第100章
李淑荣脚步停顿了下,面色更加难看,离开的步子也比平常迈得急了些。
皇后都离开了,其他嫔妃哪里敢留,只是她们想不到,这一趟竟连皇后都没能压制住秦九,反让她气焰更是嚣张。
秦九跟着众妃出了亭子,见其他人离去,她抬脚拦在娴妃面前。
“这秋菊也是上等之姿,如今却无人愿意驻足观赏,实在可惜。”
她摘了朵白菊递给娴妃,笑着说:“本宫觉得这与娴妃绝配。”
能被封妃的不仅有个好身份,还有一张绝色的脸。
比起皇后的雍容高贵来,娴妃就属于那种冷傲如梅的高级脸,但她一身气质却截然相反。
她性子不清冷,反而冲动易怒,嫉妒心重,别的宫要是传出哪个妃子受宠的消息,她宫里的下人必然战战兢兢。
因为她们有一个喜欢拿她们当出气筒的主子,被活生生鞭打致死的宫女不在少数。
娴妃冯月茹伸手想要打掉她递过来的花,手腕却被秦九用力握住,那一刻传来疼痛,让她感觉腕骨都似乎要被捏得破碎。
“你想干什么?!”她怒目而视,“放手!不然本宫跟你不客气!”
“娴妃娘娘莫要生气,要是气坏了身子,可没人会怜惜。”秦九闷声轻笑,将白菊别在她耳侧,“瞧瞧,多么适合你。

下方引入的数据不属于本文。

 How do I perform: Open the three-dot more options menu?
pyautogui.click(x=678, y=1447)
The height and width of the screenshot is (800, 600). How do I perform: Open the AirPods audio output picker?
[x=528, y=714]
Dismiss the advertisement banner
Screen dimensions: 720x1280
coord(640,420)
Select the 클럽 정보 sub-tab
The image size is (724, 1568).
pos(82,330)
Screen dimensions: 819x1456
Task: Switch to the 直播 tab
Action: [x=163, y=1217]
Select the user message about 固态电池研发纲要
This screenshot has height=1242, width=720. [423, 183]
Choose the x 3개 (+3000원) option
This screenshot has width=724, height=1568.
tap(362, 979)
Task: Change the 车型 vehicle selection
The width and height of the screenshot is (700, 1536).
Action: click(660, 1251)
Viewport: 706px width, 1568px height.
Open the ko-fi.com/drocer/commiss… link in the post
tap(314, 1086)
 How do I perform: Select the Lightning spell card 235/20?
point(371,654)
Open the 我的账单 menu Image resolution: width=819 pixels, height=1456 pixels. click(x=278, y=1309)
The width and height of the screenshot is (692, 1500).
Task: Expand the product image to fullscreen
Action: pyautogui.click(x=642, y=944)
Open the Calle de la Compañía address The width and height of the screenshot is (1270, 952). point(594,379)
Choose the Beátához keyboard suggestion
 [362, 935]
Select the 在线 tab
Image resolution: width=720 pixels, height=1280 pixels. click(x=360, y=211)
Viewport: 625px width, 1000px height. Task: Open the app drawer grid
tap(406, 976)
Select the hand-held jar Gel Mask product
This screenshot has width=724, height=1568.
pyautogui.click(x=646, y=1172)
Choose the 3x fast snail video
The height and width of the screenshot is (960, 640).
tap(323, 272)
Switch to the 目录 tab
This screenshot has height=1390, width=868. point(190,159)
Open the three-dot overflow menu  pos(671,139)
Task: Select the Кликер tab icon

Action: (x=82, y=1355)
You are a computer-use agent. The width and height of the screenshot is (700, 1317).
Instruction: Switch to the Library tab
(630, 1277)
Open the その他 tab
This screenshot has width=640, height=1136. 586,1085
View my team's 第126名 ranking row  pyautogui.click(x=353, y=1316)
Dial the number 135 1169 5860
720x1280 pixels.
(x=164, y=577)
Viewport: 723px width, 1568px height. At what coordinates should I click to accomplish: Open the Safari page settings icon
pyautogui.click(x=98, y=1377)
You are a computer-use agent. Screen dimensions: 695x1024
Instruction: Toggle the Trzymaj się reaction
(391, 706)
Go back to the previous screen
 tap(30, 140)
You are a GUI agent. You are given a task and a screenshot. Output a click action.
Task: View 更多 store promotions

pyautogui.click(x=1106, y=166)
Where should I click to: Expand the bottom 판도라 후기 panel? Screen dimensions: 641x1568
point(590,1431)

”
她松了冯月茹的手,啧了一声。
冯月茹被她的举动气了个仰倒,头戴白花可是北冥国吊丧时的习惯,她抬起手想要给秦九一个巴掌。
秦九冷冷一瞥,她的手停在半空。
“来,照这儿打,娴妃姐姐不要客气。”她主动低头,“到时候陛下问起,本宫一定说这是娴妃姐姐给的恩赐。”
冯月茹也不是个蠢的,在这种时候对秦九动手,只会引得陛下愤怒,届时遭殃的一定是她自己。
卫城洲这个人谁都了解,他一向阴晴不定,手段残忍,便是在大殿上,一个不高兴也能让权臣血溅当场。
后宫众人可不敢触怒他,因为她们不想死。
“哼,等陛下腻了你的身子,本宫倒是要看看你还能得意到几时!”将耳边的白菊拿过来扔在地上,她用力的踩在上面,还发狠的碾了碾。
仿佛被踩在脚下的不是花,而是秦九。
秦九像是听了什么笑话,笑得伏在身旁的小凤肩上,片刻后她直起腰身:“娴妃姐姐可得好好期待一番,本宫一定——”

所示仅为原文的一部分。